- Developer: Vertigo Games
- Publishers: WW: Papaya Play; KR: Ntreev Soft; SEA: PlayOne Asia; JP: C&C Media Co., Ltd; EU: TwoWar;
- Engine: Gamebryo
- Platform: Microsoft Windows
- Release: KOR: 15 November 2007; 18 years ago; SEA: 30 April 2009; 16 years ago; Europe: 12 May 2010; 15 years ago;
- Genre: First-person shooter
- Modes: Single-player, multiplayer

= BlackShot =

2007 multiplayer first-person shooter video game

BlackShot (Korean: 블랙샷) is a multiplayer first-person shooter game developed by Vertigo Games. It was released in Korea for Microsoft Windows on 15 November 2007. There were initially several different versions of the game for different regions of the world, but it is currently published by Vertigo's subsidiary Papaya Play for the global service.

== Plot ==
The story is set in the aftermath of a nuclear apocalypse, triggered by the threat of expanding armies of cloned soldiers. From the ashes arose military factions and corporations, who now race to rebuild the human clone soldier technology.

The factions include Gaia Inc., The Cloners, and Blackshot mercenaries. Gaia are an energy conglomerate that have a large influence over the new world governments. They seek to recover old world technology, and research new forms of energy production. Its nuclear reactor facilities and research laboratories are often the sites for skirmishes. The Cloners are a corporation that owns all of the surviving cloning factories, but dependent on Gaia for energy. The Cloners aggressively pursue cloning technology, and often employ mercenaries to defend what remaining cloning installations it possesses. Blackshot is one of the game world's leading mercenary groups, and agents are expected to fulfil the terms of their contract to the letter.

==Gameplay==
The first release of BlackShot included two main game modes: Team Flag Match and Explosion Mission (now titled as Search and Destroy). Team Flag Match is a capture the flag variant where each team is in charge of protecting their flag runners on smaller maps with infinite respawns. Successfully raising the flag at its destination brings the team five points in addition to one point for each team kill. Mission consists of battle rounds between the attacking team with the goal of installing the bomb and the defending team trying to prevent the installation. In 2011, Team Death Match has been added to the game, where the first team that reaches a set number of kills wins.

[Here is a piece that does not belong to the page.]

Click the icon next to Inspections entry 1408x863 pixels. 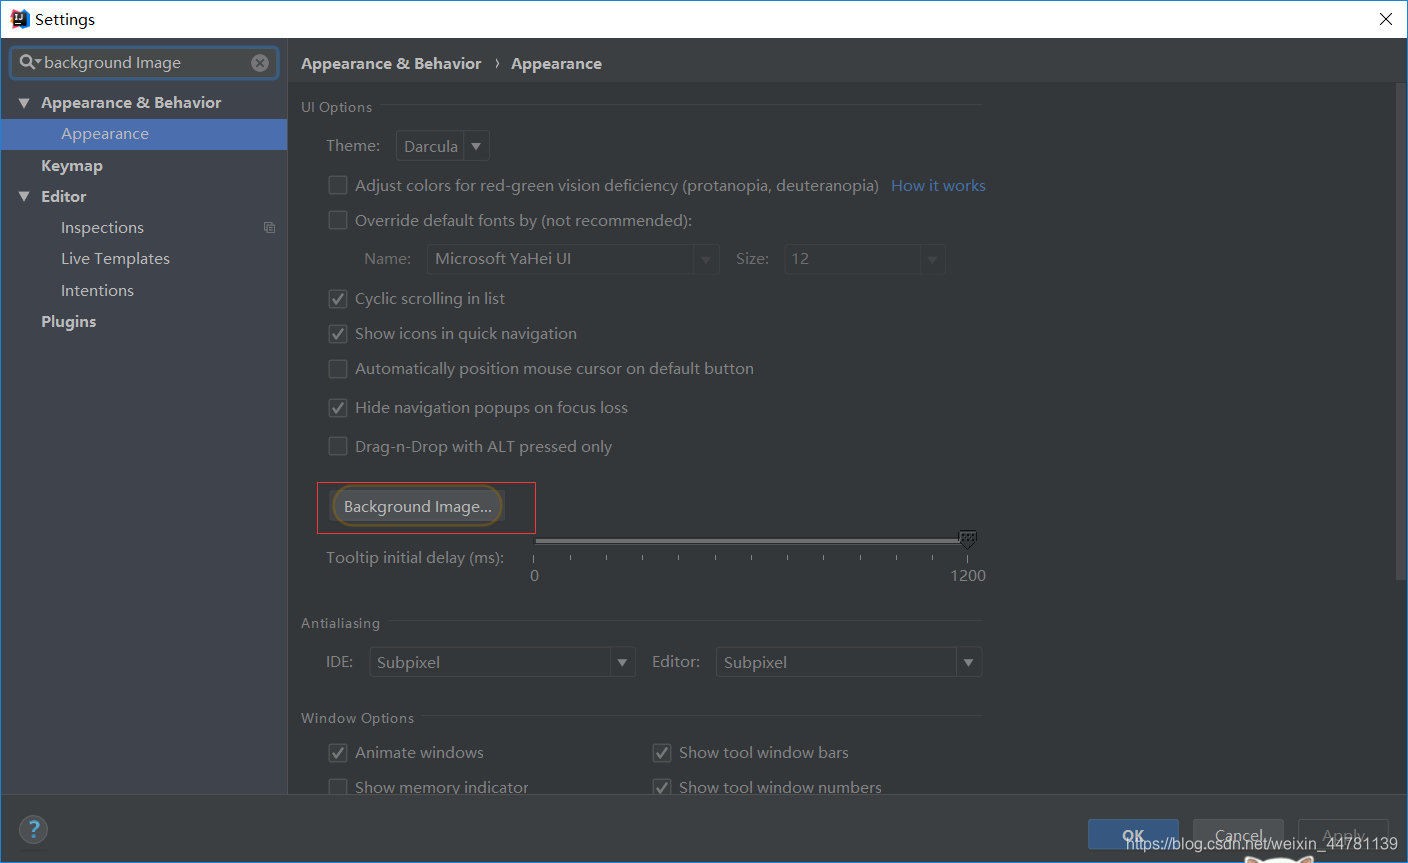click(x=269, y=227)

Every successful kill or action gives the players two things: experience points and BlackPoints (BP). The first ones are used for progression through the several ranks, and the second ones represent the virtual currency, which allows for buying items like weapons or armor. BlackShot supports various gameplay modes such as Practice and Search & Destroy Infinite, and a customization mode that limits which equipment the players can use.

One of the features is the Partner System, in which the players form a one-to-one relationship to fight together. The partners can share ammo and field of view between each other, with an exclusive use of Partner View. In Partner View, a small image from the partner's perspective is presented during the match. It acts like a radar added to the map display, informing of the enemy's positions by marking them. When one of the partners dies, the other gets to receive the current location of the opponent who made the kill, and earn points as a reward if the player makes an act of revenge on that player. If the partners are killed around the same time and one of them has a shorter respawn, that time will be applied to both, with the two appearing simultaneously.

==Reception==
BlackShot drew over 1 million players in Singapore, with concurrent players topping 20,000 in July 2011.